Hydrodynamic model of fish orientation in a channel flow

This research was led by Maurizio Porfiri, Institute Professor of mechanical and aerospace engineering, civil and urban engineering, and biomedical, and a member of the Center for Urban Science and Progress (CUSP)  at NYU Tandon. Co-authors are Post-Doctoral Associate Peng Zhang of the department of mechanical and aerospace engineering at NYU Tandon and CUSP, and Sean D. Peterson of the University of Waterloo.

For over a century, scientists have sought to understand how fish orient against an incoming flow, even without visual and flow cues.
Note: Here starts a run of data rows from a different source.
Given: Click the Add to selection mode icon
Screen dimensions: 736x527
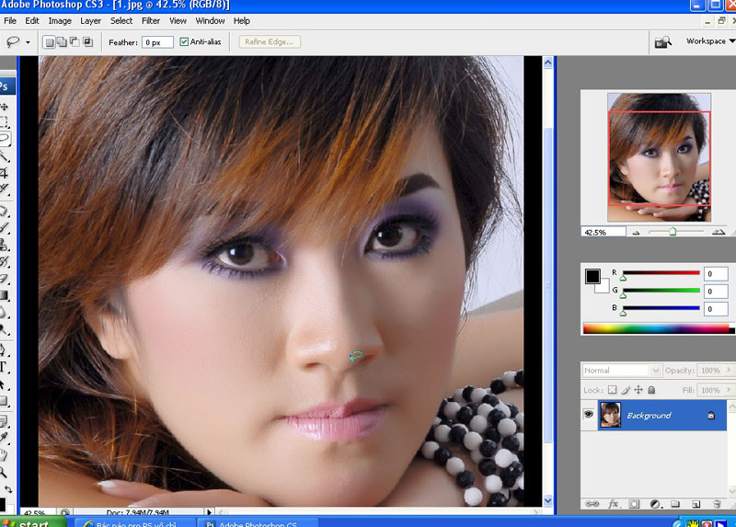Looking at the screenshot, I should click(x=62, y=42).
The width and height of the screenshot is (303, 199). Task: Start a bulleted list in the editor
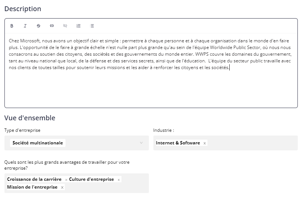tap(92, 26)
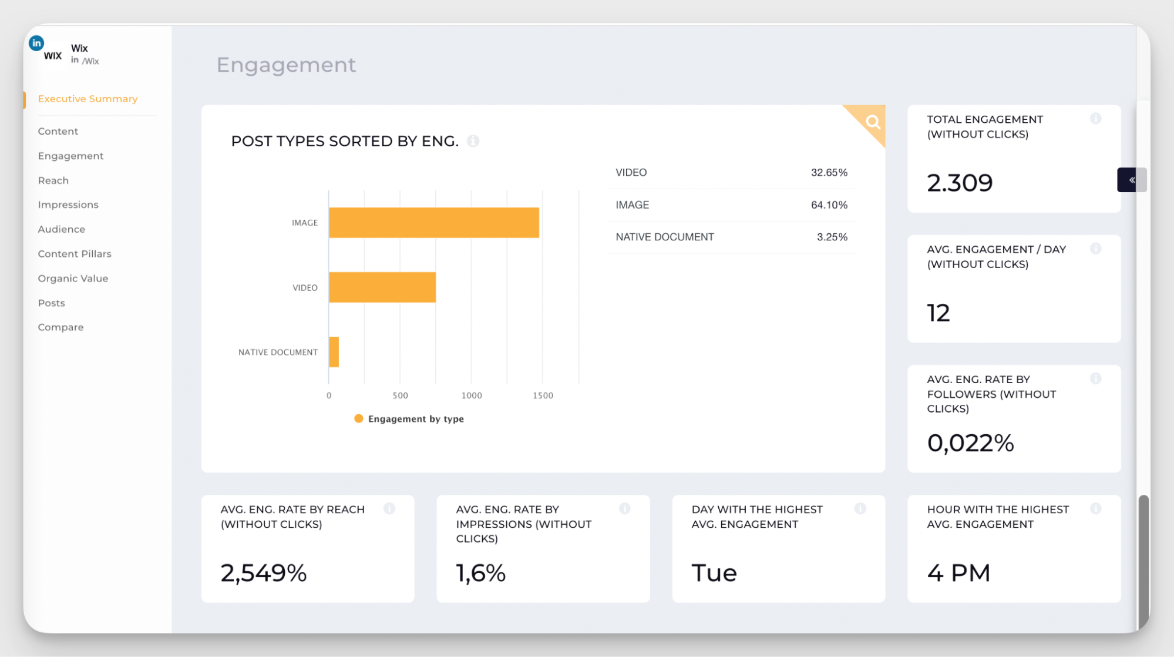Screen dimensions: 1174x657
Task: Click the info icon next to Post Types title
Action: point(473,141)
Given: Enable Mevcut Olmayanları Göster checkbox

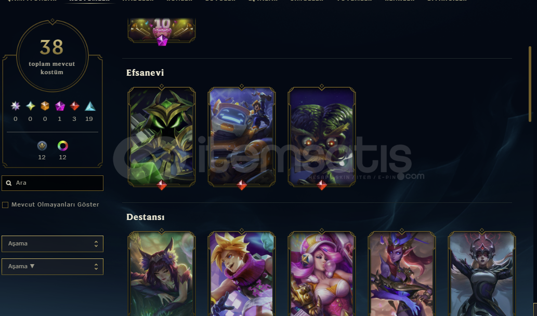Looking at the screenshot, I should tap(5, 205).
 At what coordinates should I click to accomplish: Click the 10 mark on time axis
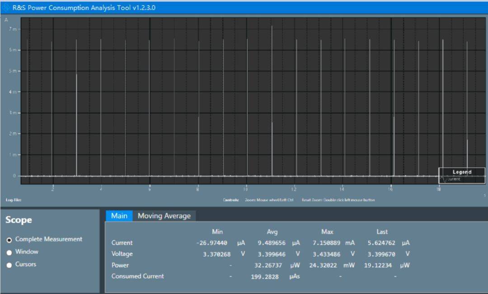pos(246,189)
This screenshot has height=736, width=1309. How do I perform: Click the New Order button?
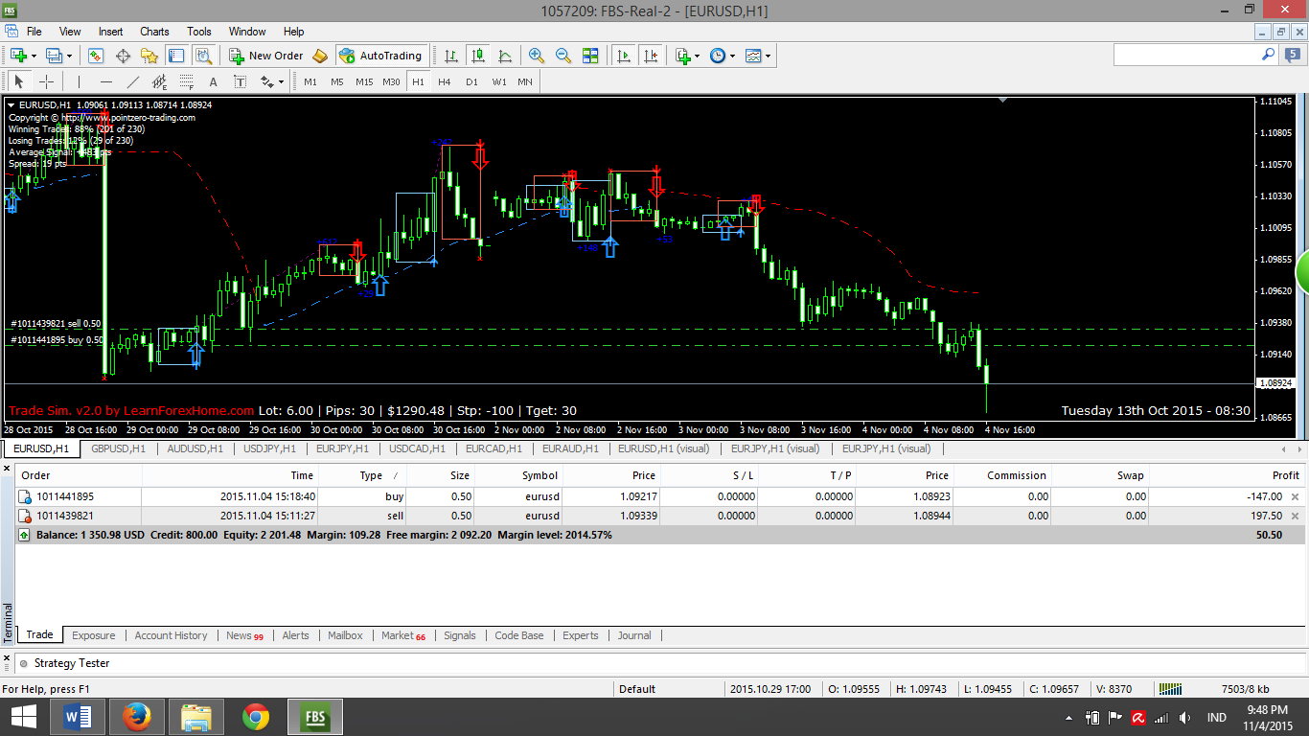coord(266,56)
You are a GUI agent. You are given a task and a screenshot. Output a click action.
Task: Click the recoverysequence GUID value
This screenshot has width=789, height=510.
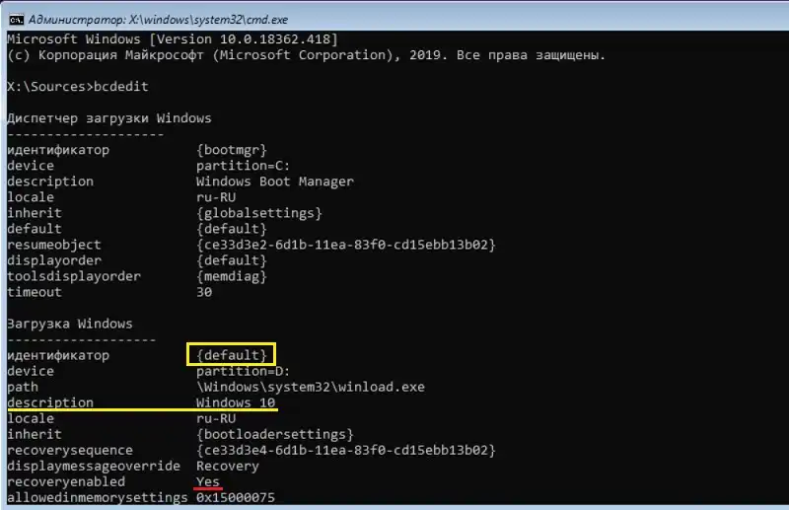click(x=346, y=450)
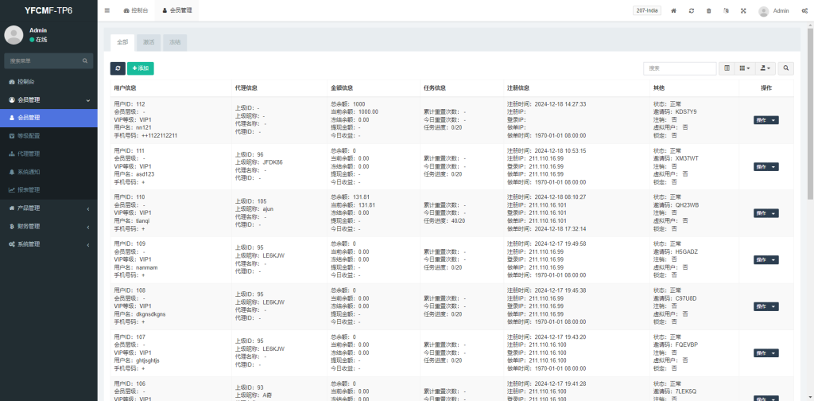
Task: Enter fullscreen with the expand icon
Action: 743,11
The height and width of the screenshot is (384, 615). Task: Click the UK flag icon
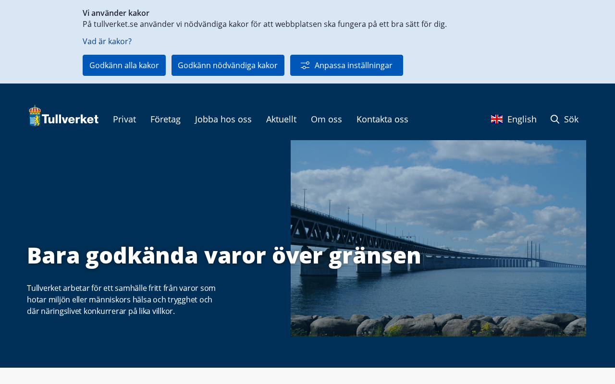tap(497, 119)
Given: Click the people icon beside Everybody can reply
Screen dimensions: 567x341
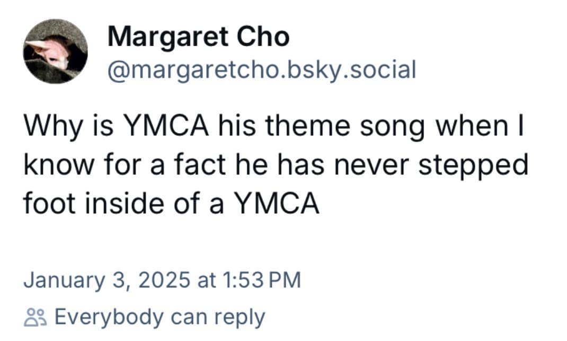Looking at the screenshot, I should click(x=35, y=318).
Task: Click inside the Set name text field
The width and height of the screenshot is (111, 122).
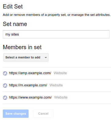Action: pyautogui.click(x=56, y=34)
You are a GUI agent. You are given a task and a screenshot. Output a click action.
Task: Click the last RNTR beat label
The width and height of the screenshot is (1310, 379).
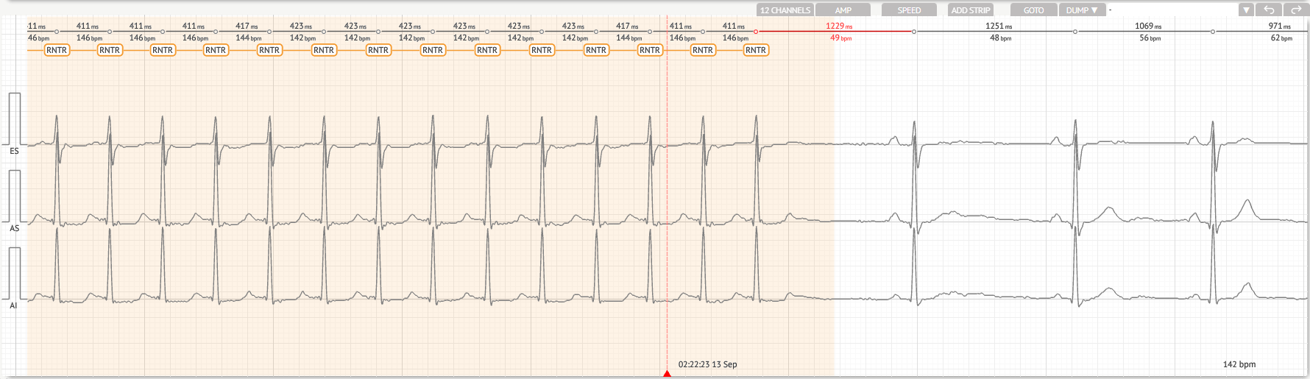point(756,50)
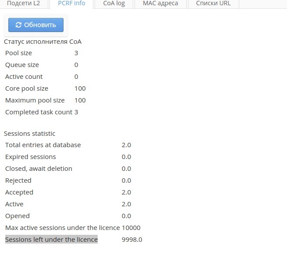
Task: Click the Queue size label
Action: pyautogui.click(x=22, y=65)
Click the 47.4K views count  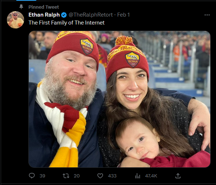point(151,176)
In this study the researchers explore a potential hydrodynamic mechanism of fish rheotaxis — movement away or toward water currents — through the study of the bidirectional coupling between fish and the surrounding fluid. 

The researchers point out that a major contribution of the proposed model is the treatment of the fish as an invasive sensor that both reacts to and influences the background flow, thereby establishing a coupled interaction between the fish and the surrounding environment. 

By modeling a fish as a vortex dipole, a jet flow with a system of two vortices, in an infinite channel with an imposed background flow, they established a dynamical system that captures the existence of a critical flow speed for fish to successfully orient while performing cross-stream, periodic sweeping movements.

The researcher's juxtaposed their models with experimental observations in the literature on the rheotactic behavior of fish deprived of visual and lateral line cues. The crucial role of bidirectional hydrodynamic interactions unveiled by this model points at an overlooked limitation of existing experimental paradigms to study rheotaxis in the laboratory.